The Story
Why it exists.
The beginning
Antique emerged from Max Philip's ongoing conversation between abstraction and memory. The brief was deceptively simple: translate the warmth of rooms that have been lived in. Not sterile opulence. Not museum glass. The warmth that comes from patina, from objects that remember being held. Rum and cinnamon arrived first, they carry that candlelit quality, the glow rather than the flame. Apple added something rounder, sweeter, a fruitiness that keeps the whole thing from tipping into pure spice. The result is a fragrance that doesn't try to be new. It wants to feel found.
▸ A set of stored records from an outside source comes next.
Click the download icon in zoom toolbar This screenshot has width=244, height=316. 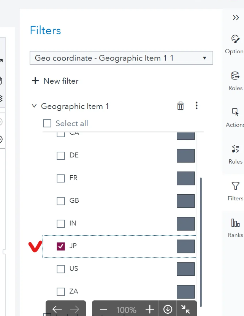click(168, 309)
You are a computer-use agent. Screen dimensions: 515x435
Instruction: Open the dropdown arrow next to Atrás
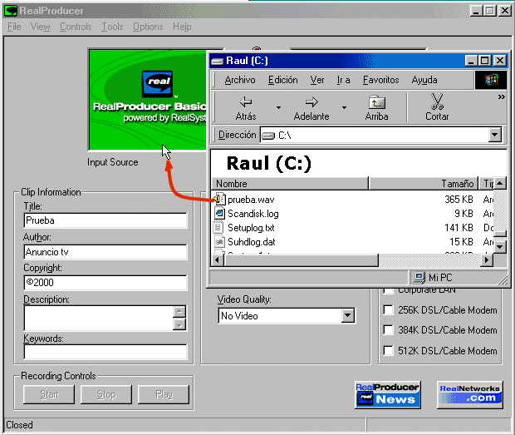278,107

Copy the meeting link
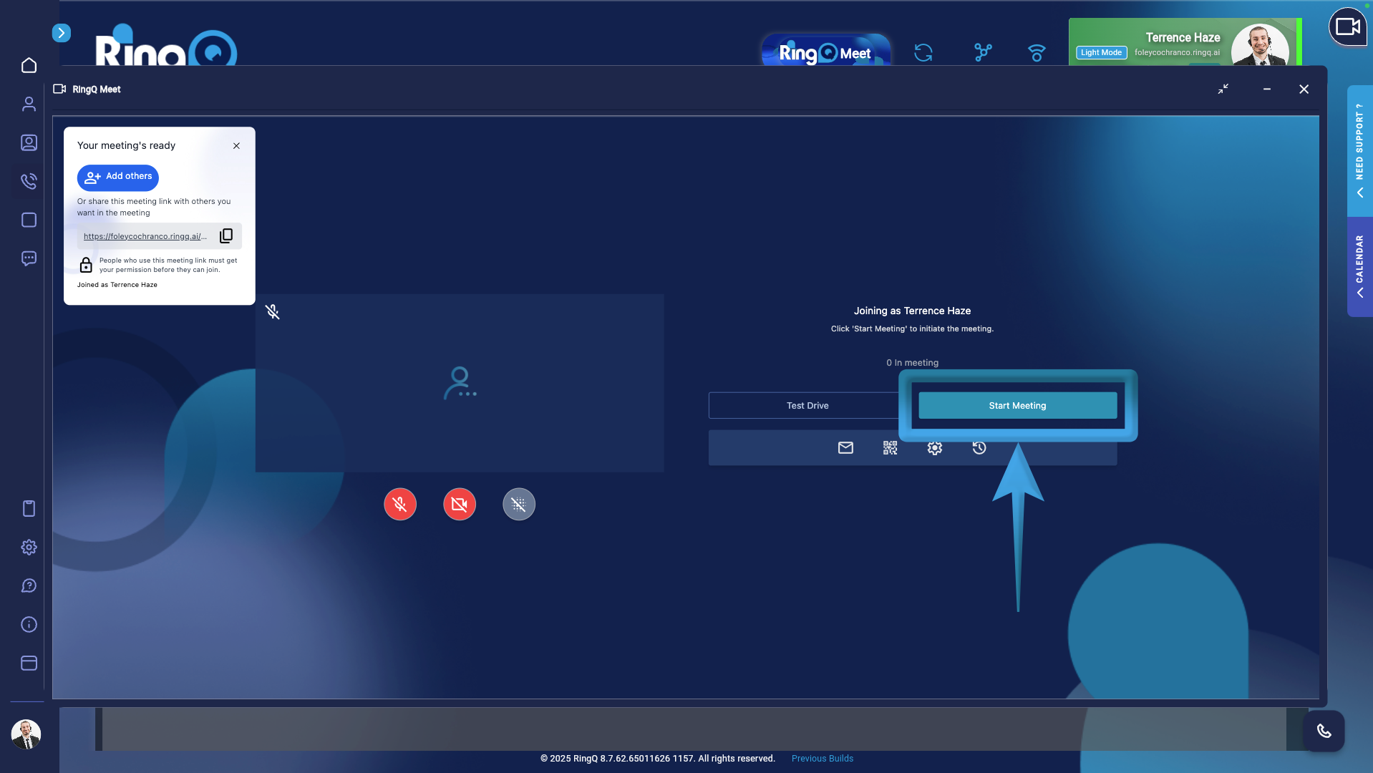[226, 236]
The materials here earn their place. Rum as a top note is uncommon, it's warmth without the bite of alcohol, a spirit rendered in chemistry. The moss in the base is the tell: it brings an earthy, slightly green undertone that grounds the sweetness. Without it, Antique would float. The iris doesn't announce itself, it smooths the transition between heart and drydown, a quiet bridge that most wearers won't name but will feel. What makes this composition work is the way each layer refuses to dominate. The cinnamon opens bright, but it never screams.
The evolution
The opening hits like a candle just blown out, rum and cinnamon blazing, apple adding a sweetness that feels almost accidental. For the first twenty minutes, it's louder than you'd expect. Then the sandalwood and labdanum arrive, softening everything. The spice doesn't disappear. It melts into the cream. By hour two, the apple has retreated but the warmth hasn't. The drydown is where Antique earns its name. Amber and praline settle into skin like something that was always there. The moss peeks through at the edges, a reminder that this isn't purely sweet. On clothes, it lingers for a day. On skin, count on six hours minimum before it fades to skin scent. The next morning, there's a faint praline warmth left, like sheets that remember.
Cultural impact
Antique sits comfortably in the niche-spicy category, warm, slightly sweet, unapologetically cozy. It appeals to wearers who want fragrance to feel like a setting rather than a statement. The rum-and-cinnamon opening will polarize those expecting something lighter, but the drydown rewards patience. Compared to color-named siblings like Brown and Beige, Antique leans more assertively warm, the kind of scent that reads as intentional rather than default.